Of course, much of this might break against the peculiarities of First-Past-the-Post. Tim from Pudsey might not be Joe the Plumber to Britain, but he may be more of a bellweather in Pudsey. Any campaign hoping to win a swing seat will have to engage in several years of very targeted campaigning (no, bussing up a hundred volunteers two weeks before the election doesn’t count, sorry). There would need to be an extended process of building campaigns and having conversations to stitch together a winning group of voters and in most places an insurgent campaign is at least nominally capable of doing that even without winning many of the incumbent’s supporters over. But a party cannot speak to Pudsey and pretend it is speaking to the length and breadth of Britain, or its message will be as confused in Pudsey as it is in the nation. It’s also worth remembering the scale of cheers Jeremy Corbyn got in the studio audience when the BBC held their Labour leadership debate in ultra-marginal Nuneaton.

This is not for a moment to say that there should not be serious thought by anyone in power about how to win over former Conservative voters. It is to say, however, that somewhere a calculation has to be made that admits at least one tranche of people are probably going to be lost. There seems no reason why losing a tranche of soft Tories would be more or less damaging. 

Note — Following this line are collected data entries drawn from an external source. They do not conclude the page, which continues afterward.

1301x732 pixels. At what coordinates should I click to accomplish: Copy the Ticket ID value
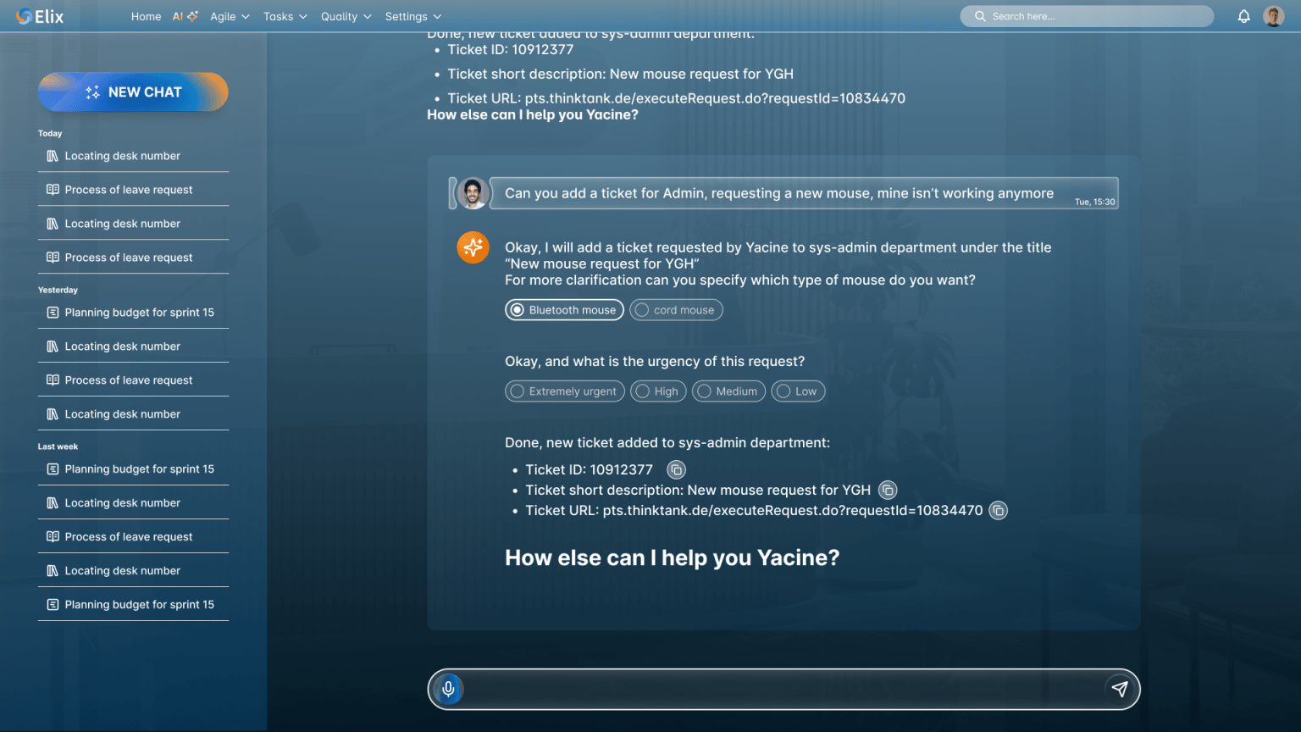676,469
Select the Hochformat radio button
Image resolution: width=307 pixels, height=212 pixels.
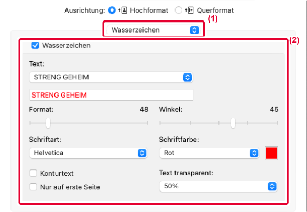pyautogui.click(x=112, y=10)
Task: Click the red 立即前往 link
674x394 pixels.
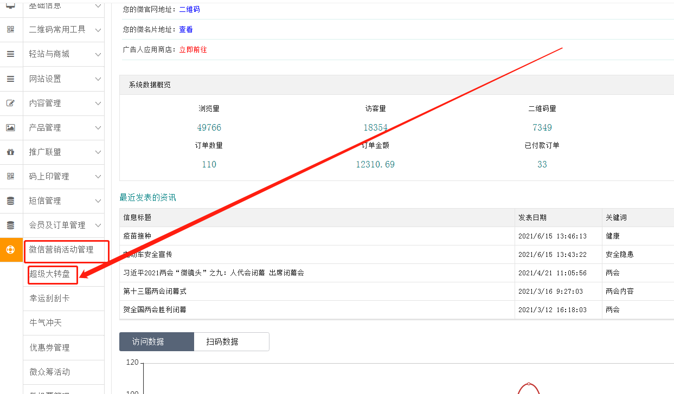Action: [x=193, y=49]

The use of ‘may’ in the Guardian story should be highlighted again; everyone talking about 2020 is gazing into crystal balls to an extent. Anything could happen. Pudsey may spontaneously implode. A renewed Tory Party under Theresa May may decide to declare martial law in Southampton Itchen. The SNP may annex Cumbria. So this analysis is not a road map to 2020. It is a reminder that snake-oil salesmen are everywhere, and those who argue that a centre-right strategy is the only credible one are among them. It is, however, a self-fulfilling prophecy. If the alternative is not defined sharply and soon, then of course the prevailing view will remain unchallenged.

Answering the oldest question in politics

It is also instructive to remember that Labour have had some agenda-setting power. Even while being a relatively ineffective and febrile opposition, they managed to hog the debate on phone-hacking, force the Tories to make increasingly back-of-a-fag-packet NHS spending commitments and on pushing Ukip into opposing the bedroom tax! Labour’s general weaknesses cloud the fact that on left-populist issues pushed with iron messaging discipline, they have come out strongly. There is no reason to suspect that the ‘centre’ pitch could be made in a similarly persuasive way – chiefly because it is a vindication rather than an argument. A party going to the electorate saying ‘I promise I’ve changed’ risks the electorate simply replying ‘so what?’

Therein lies the problem. The danger of Tim from Pudsey is that he leads us to a wrongheaded strategy of homeopathy politics – injecting ourselves with a weakened version of whatever the opposing discourse is in the hope that it will act as some sort of debased vaccine against the opposition. In the process, we have nothing to say to those who ask the oldest question in politics – ‘why should I bother voting for you?’